[Stored data]
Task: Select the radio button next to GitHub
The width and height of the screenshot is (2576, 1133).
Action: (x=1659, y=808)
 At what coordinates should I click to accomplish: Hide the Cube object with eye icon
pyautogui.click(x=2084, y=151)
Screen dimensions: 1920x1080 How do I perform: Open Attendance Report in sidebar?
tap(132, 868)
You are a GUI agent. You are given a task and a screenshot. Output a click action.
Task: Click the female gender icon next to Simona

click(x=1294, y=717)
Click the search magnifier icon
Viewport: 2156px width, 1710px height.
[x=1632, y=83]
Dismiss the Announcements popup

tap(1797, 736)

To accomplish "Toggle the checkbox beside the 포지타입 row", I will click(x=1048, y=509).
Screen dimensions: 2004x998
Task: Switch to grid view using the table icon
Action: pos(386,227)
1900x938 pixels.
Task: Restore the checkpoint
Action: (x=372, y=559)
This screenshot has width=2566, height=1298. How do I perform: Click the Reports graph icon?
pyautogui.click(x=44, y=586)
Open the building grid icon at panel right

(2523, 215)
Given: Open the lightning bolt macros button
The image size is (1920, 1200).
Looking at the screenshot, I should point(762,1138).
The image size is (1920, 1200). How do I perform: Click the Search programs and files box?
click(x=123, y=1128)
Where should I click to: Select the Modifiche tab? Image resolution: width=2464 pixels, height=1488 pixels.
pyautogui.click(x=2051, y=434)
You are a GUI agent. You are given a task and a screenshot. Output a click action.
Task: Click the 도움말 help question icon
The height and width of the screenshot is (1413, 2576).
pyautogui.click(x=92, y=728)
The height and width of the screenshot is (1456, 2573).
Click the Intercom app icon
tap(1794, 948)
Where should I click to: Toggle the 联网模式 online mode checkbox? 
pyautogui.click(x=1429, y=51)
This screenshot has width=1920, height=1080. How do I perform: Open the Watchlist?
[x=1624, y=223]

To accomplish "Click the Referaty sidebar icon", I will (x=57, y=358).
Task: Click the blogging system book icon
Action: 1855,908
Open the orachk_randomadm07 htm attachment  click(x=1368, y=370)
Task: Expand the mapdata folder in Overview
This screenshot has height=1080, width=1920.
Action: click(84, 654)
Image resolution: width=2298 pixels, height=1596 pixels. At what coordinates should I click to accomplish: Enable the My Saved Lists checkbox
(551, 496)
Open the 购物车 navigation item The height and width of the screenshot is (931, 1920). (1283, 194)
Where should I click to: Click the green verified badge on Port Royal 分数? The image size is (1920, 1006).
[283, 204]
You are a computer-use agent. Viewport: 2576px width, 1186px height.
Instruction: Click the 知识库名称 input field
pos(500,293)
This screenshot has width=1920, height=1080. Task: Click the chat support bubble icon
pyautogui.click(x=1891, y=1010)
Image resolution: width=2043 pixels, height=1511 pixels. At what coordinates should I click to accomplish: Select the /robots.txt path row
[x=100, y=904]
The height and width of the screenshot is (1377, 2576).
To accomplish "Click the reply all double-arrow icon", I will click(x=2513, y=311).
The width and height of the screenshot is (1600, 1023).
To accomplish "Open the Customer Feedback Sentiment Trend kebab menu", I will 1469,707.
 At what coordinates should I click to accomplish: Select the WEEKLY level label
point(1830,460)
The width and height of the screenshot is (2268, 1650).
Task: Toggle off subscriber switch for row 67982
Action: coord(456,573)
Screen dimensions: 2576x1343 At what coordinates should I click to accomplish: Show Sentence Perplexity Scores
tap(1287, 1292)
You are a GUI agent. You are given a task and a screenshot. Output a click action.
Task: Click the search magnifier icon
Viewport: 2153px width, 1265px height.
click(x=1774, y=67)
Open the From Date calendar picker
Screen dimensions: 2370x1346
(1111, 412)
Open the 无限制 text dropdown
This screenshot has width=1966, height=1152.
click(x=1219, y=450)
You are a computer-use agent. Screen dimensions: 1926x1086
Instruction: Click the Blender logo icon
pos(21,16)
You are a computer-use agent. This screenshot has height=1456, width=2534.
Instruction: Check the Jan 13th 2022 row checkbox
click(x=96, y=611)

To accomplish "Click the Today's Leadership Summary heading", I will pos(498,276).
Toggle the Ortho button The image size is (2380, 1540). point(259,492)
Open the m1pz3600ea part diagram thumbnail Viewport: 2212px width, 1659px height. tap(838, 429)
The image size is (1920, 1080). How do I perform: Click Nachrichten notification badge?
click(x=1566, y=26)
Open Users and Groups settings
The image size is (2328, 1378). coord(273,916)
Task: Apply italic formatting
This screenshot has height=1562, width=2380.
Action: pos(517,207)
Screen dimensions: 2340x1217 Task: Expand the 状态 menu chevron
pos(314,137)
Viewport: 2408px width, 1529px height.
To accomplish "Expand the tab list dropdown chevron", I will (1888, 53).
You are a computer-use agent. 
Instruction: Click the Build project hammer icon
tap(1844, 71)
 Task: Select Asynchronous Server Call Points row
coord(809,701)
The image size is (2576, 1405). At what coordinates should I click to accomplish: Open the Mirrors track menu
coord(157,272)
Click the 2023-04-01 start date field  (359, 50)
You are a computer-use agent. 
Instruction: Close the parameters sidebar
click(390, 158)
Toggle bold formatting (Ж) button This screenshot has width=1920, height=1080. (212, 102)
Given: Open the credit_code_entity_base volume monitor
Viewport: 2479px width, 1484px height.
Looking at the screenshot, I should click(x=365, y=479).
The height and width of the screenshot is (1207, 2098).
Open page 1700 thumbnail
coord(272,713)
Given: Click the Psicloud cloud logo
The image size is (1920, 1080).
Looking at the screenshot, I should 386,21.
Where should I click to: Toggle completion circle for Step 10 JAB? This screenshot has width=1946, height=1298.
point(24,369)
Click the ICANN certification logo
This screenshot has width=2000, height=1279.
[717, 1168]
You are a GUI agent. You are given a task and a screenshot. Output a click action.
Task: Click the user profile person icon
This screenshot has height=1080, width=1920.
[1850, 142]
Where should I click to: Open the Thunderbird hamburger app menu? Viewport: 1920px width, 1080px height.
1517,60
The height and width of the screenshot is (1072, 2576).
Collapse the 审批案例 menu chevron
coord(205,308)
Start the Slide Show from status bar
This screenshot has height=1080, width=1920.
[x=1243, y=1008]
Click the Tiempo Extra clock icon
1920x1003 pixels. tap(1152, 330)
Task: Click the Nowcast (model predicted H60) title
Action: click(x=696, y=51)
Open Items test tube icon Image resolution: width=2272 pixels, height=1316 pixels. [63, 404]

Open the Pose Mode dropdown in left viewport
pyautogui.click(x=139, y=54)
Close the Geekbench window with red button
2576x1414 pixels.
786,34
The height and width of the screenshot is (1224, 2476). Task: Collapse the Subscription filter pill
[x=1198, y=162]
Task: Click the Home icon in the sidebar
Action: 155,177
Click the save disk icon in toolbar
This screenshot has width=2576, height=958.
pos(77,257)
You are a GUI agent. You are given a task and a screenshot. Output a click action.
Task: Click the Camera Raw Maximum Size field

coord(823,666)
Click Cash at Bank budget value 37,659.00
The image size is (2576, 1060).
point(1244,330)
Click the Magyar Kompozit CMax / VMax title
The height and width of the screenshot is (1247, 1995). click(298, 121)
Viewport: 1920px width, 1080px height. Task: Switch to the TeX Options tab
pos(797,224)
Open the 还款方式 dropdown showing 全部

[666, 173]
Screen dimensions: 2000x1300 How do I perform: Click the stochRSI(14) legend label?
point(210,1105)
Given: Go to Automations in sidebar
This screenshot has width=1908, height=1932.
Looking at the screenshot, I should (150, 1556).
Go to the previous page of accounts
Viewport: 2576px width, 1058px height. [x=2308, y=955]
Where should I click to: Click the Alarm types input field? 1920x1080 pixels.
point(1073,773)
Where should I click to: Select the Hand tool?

Problem details: For this exercise, all the data must be repeated exactly.

Answer to the exercise:
Task: Select the radio button next to GitHub
The width and height of the screenshot is (2576, 1133).
Action: (x=1659, y=808)
 At what coordinates should I click to accomplish: Hide the Cube object with eye icon
pyautogui.click(x=2084, y=151)
Screen dimensions: 1920x1080 How do I perform: Open Attendance Report in sidebar?
tap(132, 868)
You are a GUI agent. You are given a task and a screenshot. Output a click action.
Task: Click the female gender icon next to Simona

click(x=1294, y=717)
Click the search magnifier icon
Viewport: 2156px width, 1710px height.
[x=1632, y=83]
Dismiss the Announcements popup

tap(1797, 736)

To accomplish "Toggle the checkbox beside the 포지타입 row", I will click(x=1048, y=509).
Screen dimensions: 2004x998
Task: Switch to grid view using the table icon
Action: pos(386,227)
1900x938 pixels.
Task: Restore the checkpoint
Action: (x=372, y=559)
This screenshot has width=2566, height=1298. How do I perform: Click the Reports graph icon?
pyautogui.click(x=44, y=586)
Open the building grid icon at panel right

(2523, 215)
Given: Open the lightning bolt macros button
The image size is (1920, 1200).
Looking at the screenshot, I should point(762,1138).
The image size is (1920, 1200). How do I perform: Click the Search programs and files box?
click(x=123, y=1128)
Where should I click to: Select the Modifiche tab? Image resolution: width=2464 pixels, height=1488 pixels.
pyautogui.click(x=2051, y=434)
You are a GUI agent. You are given a task and a screenshot. Output a click action.
Task: Click the 도움말 help question icon
The height and width of the screenshot is (1413, 2576).
pyautogui.click(x=92, y=728)
The height and width of the screenshot is (1456, 2573).
Click the Intercom app icon
tap(1794, 948)
Where should I click to: Toggle the 联网模式 online mode checkbox? 
pyautogui.click(x=1429, y=51)
This screenshot has width=1920, height=1080. How do I perform: Open the Watchlist?
[x=1624, y=223]

To accomplish "Click the Referaty sidebar icon", I will (x=57, y=358).
Task: Click the blogging system book icon
Action: 1855,908
Open the orachk_randomadm07 htm attachment  click(x=1368, y=370)
Task: Expand the mapdata folder in Overview
This screenshot has height=1080, width=1920.
Action: click(84, 654)
Image resolution: width=2298 pixels, height=1596 pixels. At what coordinates should I click to accomplish: Enable the My Saved Lists checkbox
(551, 496)
Open the 购物车 navigation item The height and width of the screenshot is (931, 1920). (1283, 194)
Where should I click to: Click the green verified badge on Port Royal 分数? The image size is (1920, 1006).
[283, 204]
You are a computer-use agent. Viewport: 2576px width, 1186px height.
Instruction: Click the 知识库名称 input field
pos(500,293)
This screenshot has width=1920, height=1080. Task: Click the chat support bubble icon
pyautogui.click(x=1891, y=1010)
Image resolution: width=2043 pixels, height=1511 pixels. At what coordinates should I click to accomplish: Select the /robots.txt path row
[x=100, y=904]
The height and width of the screenshot is (1377, 2576).
To accomplish "Click the reply all double-arrow icon", I will click(x=2513, y=311).
The width and height of the screenshot is (1600, 1023).
To accomplish "Open the Customer Feedback Sentiment Trend kebab menu", I will 1469,707.
 At what coordinates should I click to accomplish: Select the WEEKLY level label
point(1830,460)
The width and height of the screenshot is (2268, 1650).
Task: Toggle off subscriber switch for row 67982
Action: coord(456,573)
Screen dimensions: 2576x1343 At what coordinates should I click to accomplish: Show Sentence Perplexity Scores
tap(1287, 1292)
You are a GUI agent. You are given a task and a screenshot. Output a click action.
Task: Click the search magnifier icon
Viewport: 2153px width, 1265px height.
click(x=1774, y=67)
Open the From Date calendar picker
Screen dimensions: 2370x1346
(1111, 412)
Open the 无限制 text dropdown
This screenshot has width=1966, height=1152.
click(x=1219, y=450)
You are a computer-use agent. Screen dimensions: 1926x1086
Instruction: Click the Blender logo icon
pos(21,16)
You are a computer-use agent. This screenshot has height=1456, width=2534.
Instruction: Check the Jan 13th 2022 row checkbox
click(x=96, y=611)

To accomplish "Click the Today's Leadership Summary heading", I will pos(498,276).
Toggle the Ortho button The image size is (2380, 1540). point(259,492)
Open the m1pz3600ea part diagram thumbnail Viewport: 2212px width, 1659px height. tap(838, 429)
The image size is (1920, 1080). How do I perform: Click Nachrichten notification badge?
click(x=1566, y=26)
Open Users and Groups settings
The image size is (2328, 1378). coord(273,916)
Task: Apply italic formatting
This screenshot has height=1562, width=2380.
Action: pos(517,207)
Screen dimensions: 2340x1217 Task: Expand the 状态 menu chevron
pos(314,137)
Viewport: 2408px width, 1529px height.
To accomplish "Expand the tab list dropdown chevron", I will (1888, 53).
You are a computer-use agent. 
Instruction: Click the Build project hammer icon
tap(1844, 71)
 Task: Select Asynchronous Server Call Points row
coord(809,701)
The image size is (2576, 1405). At what coordinates should I click to accomplish: Open the Mirrors track menu
coord(157,272)
Click the 2023-04-01 start date field  (359, 50)
You are a computer-use agent. 
Instruction: Close the parameters sidebar
click(390, 158)
Toggle bold formatting (Ж) button This screenshot has width=1920, height=1080. (212, 102)
Given: Open the credit_code_entity_base volume monitor
Viewport: 2479px width, 1484px height.
Looking at the screenshot, I should click(x=365, y=479).
The height and width of the screenshot is (1207, 2098).
Open page 1700 thumbnail
coord(272,713)
Given: Click the Psicloud cloud logo
The image size is (1920, 1080).
Looking at the screenshot, I should 386,21.
Where should I click to: Toggle completion circle for Step 10 JAB? This screenshot has width=1946, height=1298.
point(24,369)
Click the ICANN certification logo
This screenshot has width=2000, height=1279.
[717, 1168]
You are a GUI agent. You are given a task and a screenshot. Output a click action.
Task: Click the user profile person icon
This screenshot has height=1080, width=1920.
[1850, 142]
Where should I click to: Open the Thunderbird hamburger app menu? Viewport: 1920px width, 1080px height.
1517,60
The height and width of the screenshot is (1072, 2576).
Collapse the 审批案例 menu chevron
coord(205,308)
Start the Slide Show from status bar
This screenshot has height=1080, width=1920.
[x=1243, y=1008]
Click the Tiempo Extra clock icon
1920x1003 pixels. tap(1152, 330)
Task: Click the Nowcast (model predicted H60) title
Action: click(x=696, y=51)
Open Items test tube icon Image resolution: width=2272 pixels, height=1316 pixels. [63, 404]

Open the Pose Mode dropdown in left viewport
pyautogui.click(x=139, y=54)
Close the Geekbench window with red button
2576x1414 pixels.
786,34
The height and width of the screenshot is (1224, 2476). Task: Collapse the Subscription filter pill
[x=1198, y=162]
Task: Click the Home icon in the sidebar
Action: 155,177
Click the save disk icon in toolbar
This screenshot has width=2576, height=958.
pos(77,257)
You are a GUI agent. You are given a task and a screenshot. Output a click action.
Task: Click the Camera Raw Maximum Size field

coord(823,666)
Click Cash at Bank budget value 37,659.00
The image size is (2576, 1060).
point(1244,330)
Click the Magyar Kompozit CMax / VMax title
The height and width of the screenshot is (1247, 1995). click(298, 121)
Viewport: 1920px width, 1080px height. Task: Switch to the TeX Options tab
pos(797,224)
Open the 还款方式 dropdown showing 全部

[666, 173]
Screen dimensions: 2000x1300 How do I perform: Click the stochRSI(14) legend label?
point(210,1105)
Given: Go to Automations in sidebar
This screenshot has width=1908, height=1932.
Looking at the screenshot, I should (150, 1556).
Go to the previous page of accounts
Viewport: 2576px width, 1058px height. [x=2308, y=955]
Where should I click to: Click the Alarm types input field? 1920x1080 pixels.
point(1073,773)
Where should I click to: Select the Hand tool?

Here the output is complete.